Antes del retorno del presidente, los dirigentes de la COB ya habían sido acusados de golpistas, de desestabilizadores y de estar aliados a la derecha neoliberal, insultos que se han vuelto repetitivos. Para romper el esquema, el jefe de Estado ha subido aún más el tono y ha denunciado a los mineros como responsables de la quiebra de Huanuni, el mayor yacimiento de estaño del país y símbolo de la nacionalización encarada por el Gobierno del MAS.
Pese a todas las acusaciones, el diálogo se ha instalado a tropezones, con idas y venidas, con solicitudes de liberar a los dirigentes detenidos en las diferentes manifestaciones y con exigencias de levantar las protestas antes de acceder a las peticiones de los sectores en conflicto. Las autoridades han demandado no dialogar bajo presión y los líderes obreristas han criticado la postura de establecer condiciones para el diálogo. Ambas posturas recordaron a épocas muy recientes y a personajes que hoy se encuentran en el exilio.
En medio de este ir y de venir de acusaciones, un dirigente de la COB denunciaba que el Gobierno hace detenciones de bloqueadores y marchistas para luego tener cómo negociar algunos puntos de las demandas.

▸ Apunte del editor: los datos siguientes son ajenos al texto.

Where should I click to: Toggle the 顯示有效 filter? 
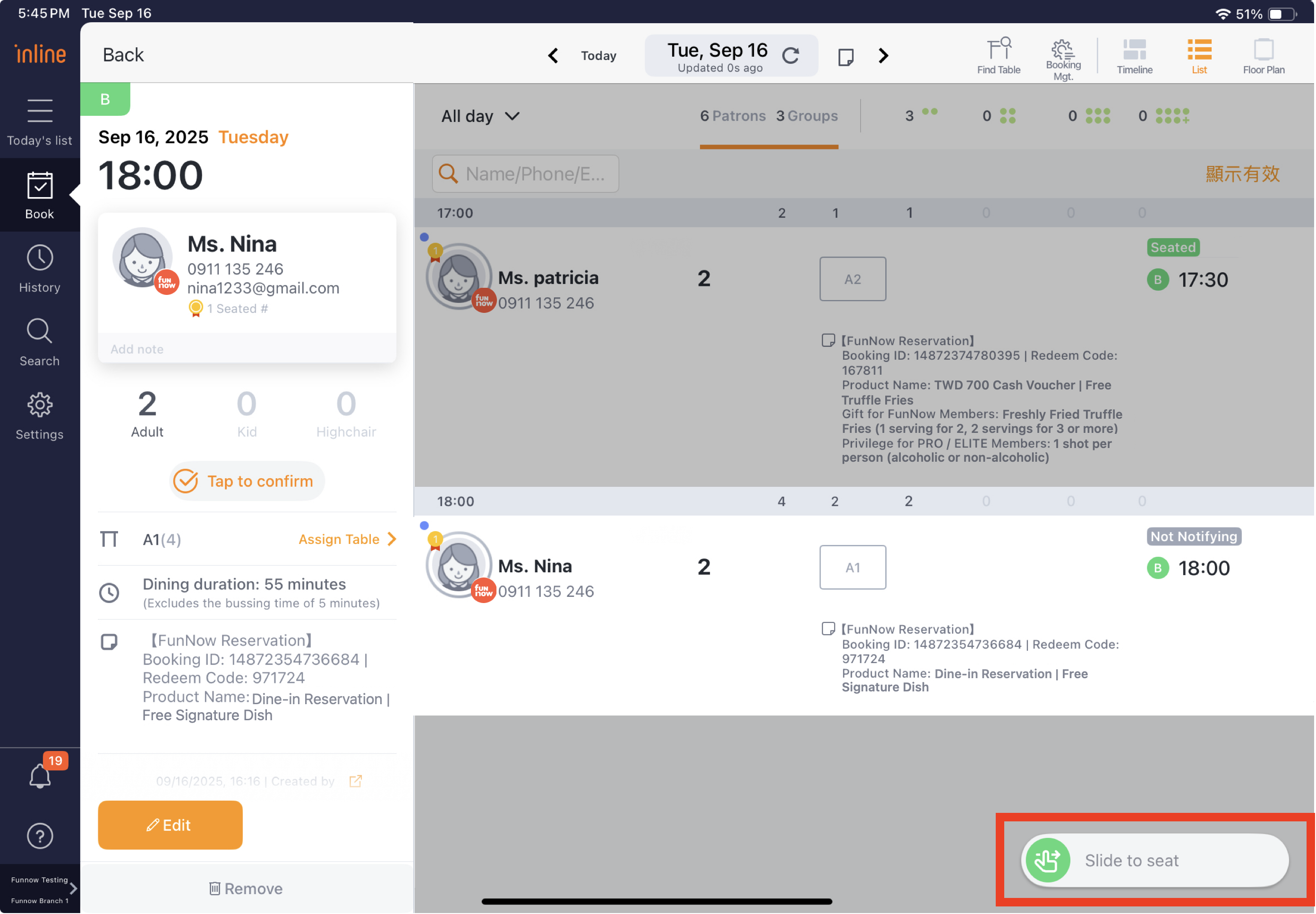[x=1242, y=173]
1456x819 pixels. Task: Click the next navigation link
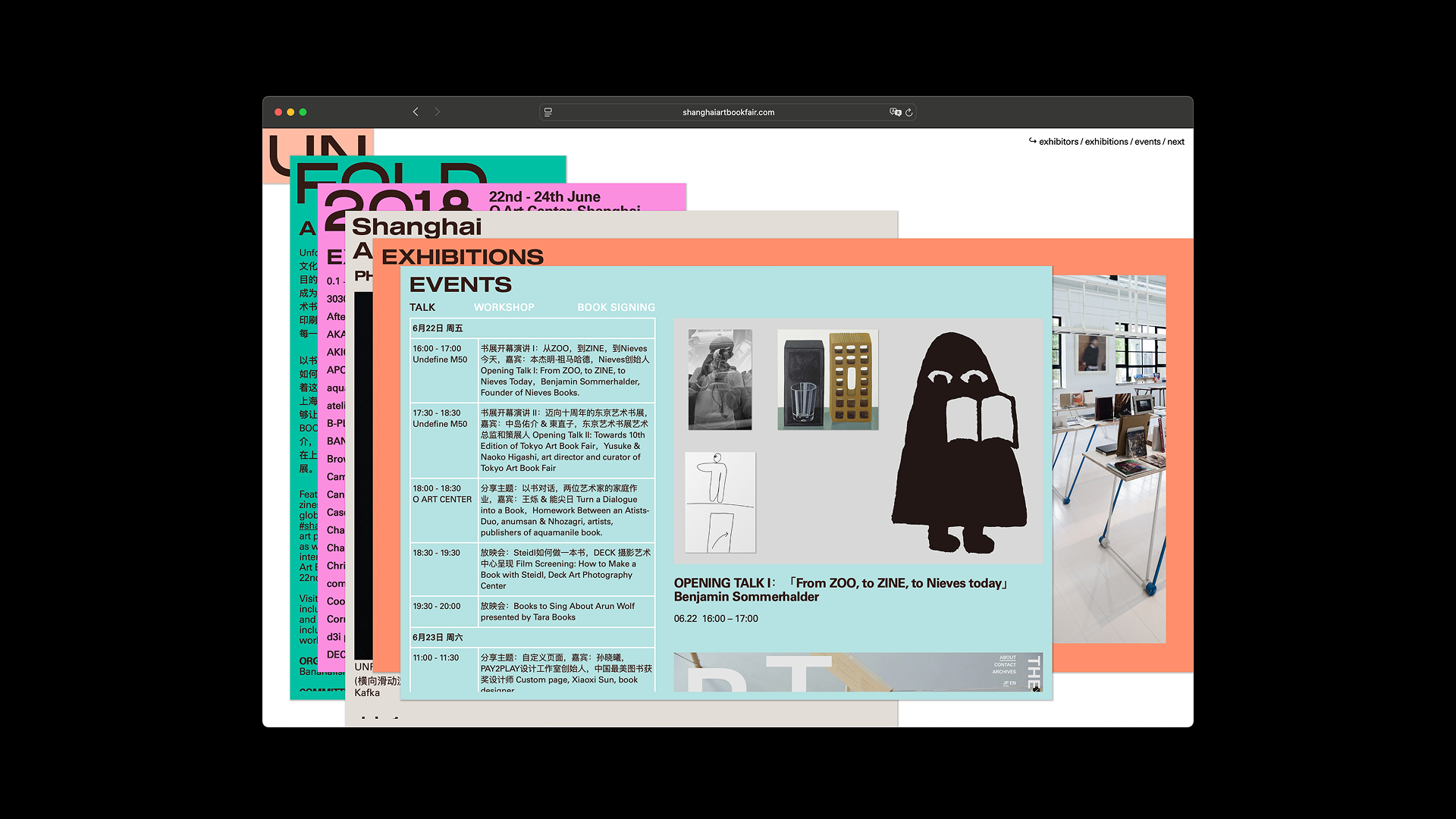1175,142
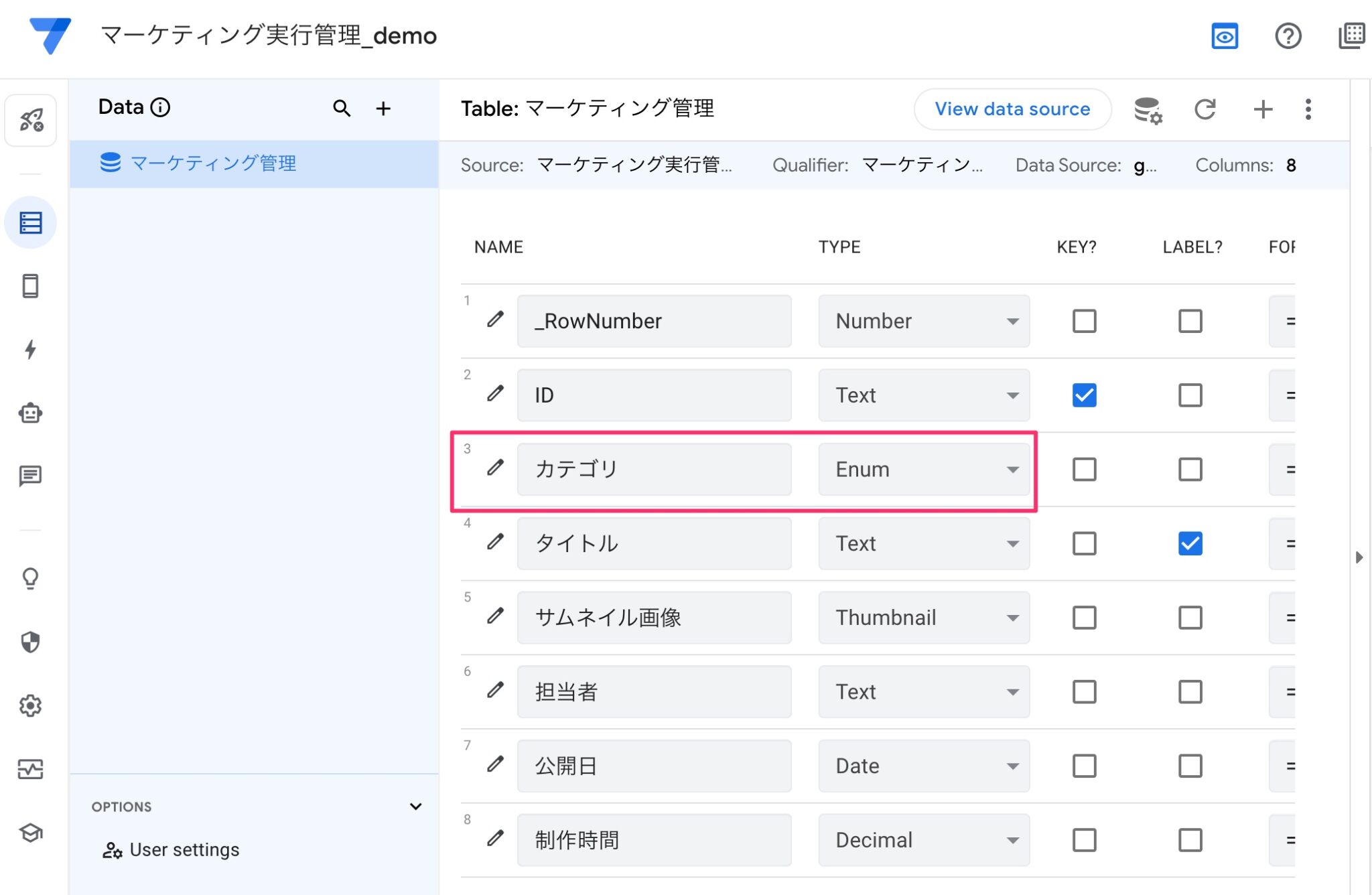Open Intelligence via the lightbulb icon
This screenshot has width=1372, height=895.
[x=31, y=578]
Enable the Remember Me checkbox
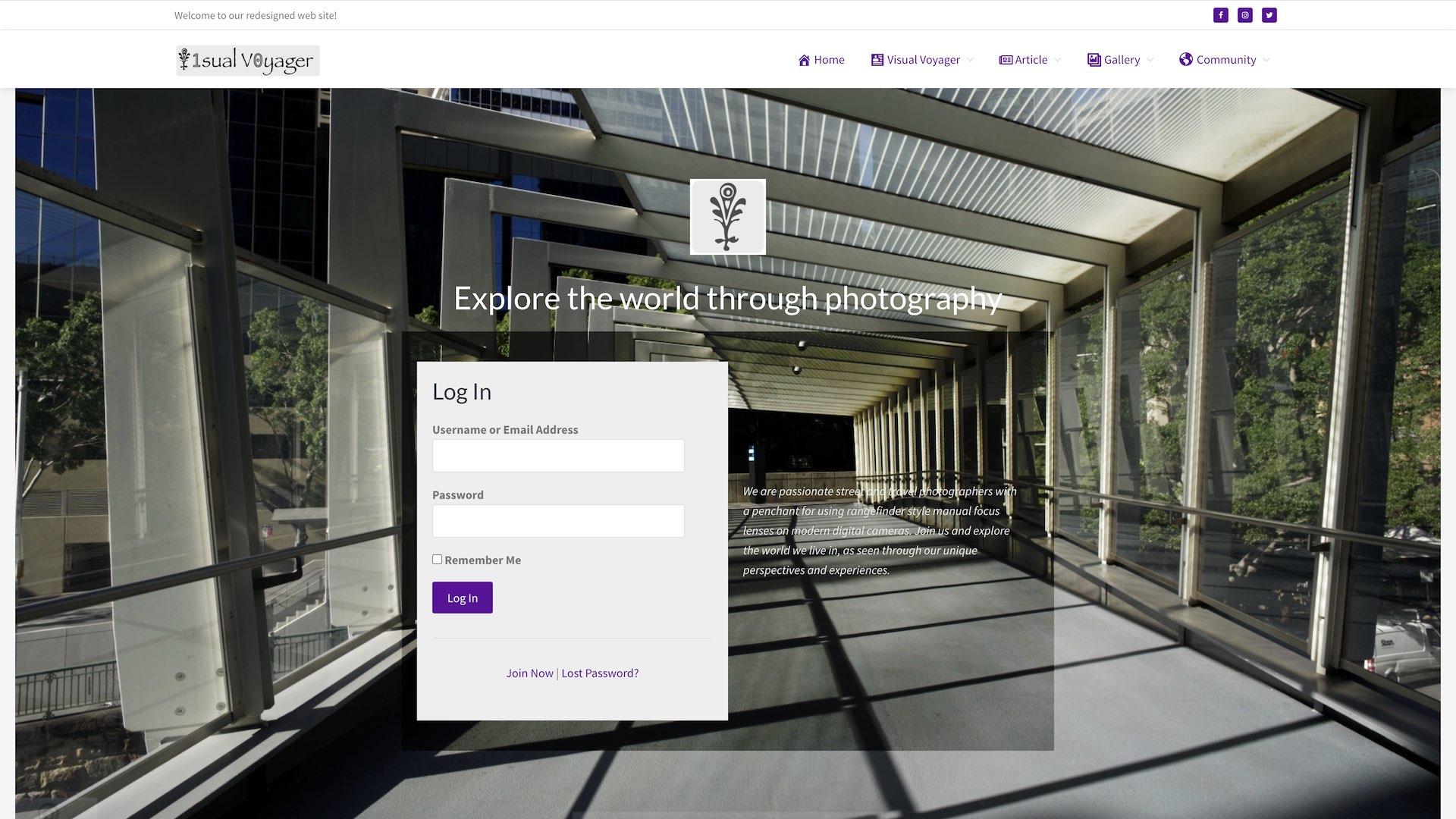The height and width of the screenshot is (819, 1456). tap(437, 559)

Por su parte, la ministra de Propaganda, Amanda Dávila, afirmaba la noche del miércoles ante los medios de comunicación que los cabecillas de la protesta están buscando una muerte en este conflicto para tener una suerte de bandera que agrave las cosas y obligue a las autoridades a retroceder.
Mientras se cumplía el décimo día de protesta, el departamento de Santa Cruz terminaba aislado del resto del país y algunas capitales quedaban bajo amenaza de desabastecimiento. En torno a este problema, la presidenta de la Cámara de Diputados, Betty Tejada, manifestaba en las redes sociales que ella nunca ha sido partidaria de los bloqueos y lamentaba las pérdidas que éstos ocasionan. La queja sonaba algo extraña pues lo más repetido durante las últimas semanas ha sido justamente la alusión a una presunta “cultura del bloqueo” cuyo máximo exponente es el presidente Morales, autor del récord por haber mantenido cerrada durante un mes la carretera Santa Cruz-Cochabamba, la columna vertebral del territorio nacional.
La cereza en la torta a esta cadena de lugares comunes, de historias repetidas y de escenas de nuestra “identidad nacional” ha sido el inicio de las protestas policiales que como reloj suizo, han hecho su aparición de manera oportuna para agravar el clima conflictivo.
Durante los últimos siete años hemos escuchado tantas veces que la historia de Bolivia ha empezado con la “revolución plurinacional”. Lamentablemente, todos los episodios relatados líneas arriba se han dado tantas veces, no sólo en el pasado reciente, en el periodo neoliberal, sino que forman parte del acervo popular, de nuestra inmadurez política de la que difícilmente podremos salir.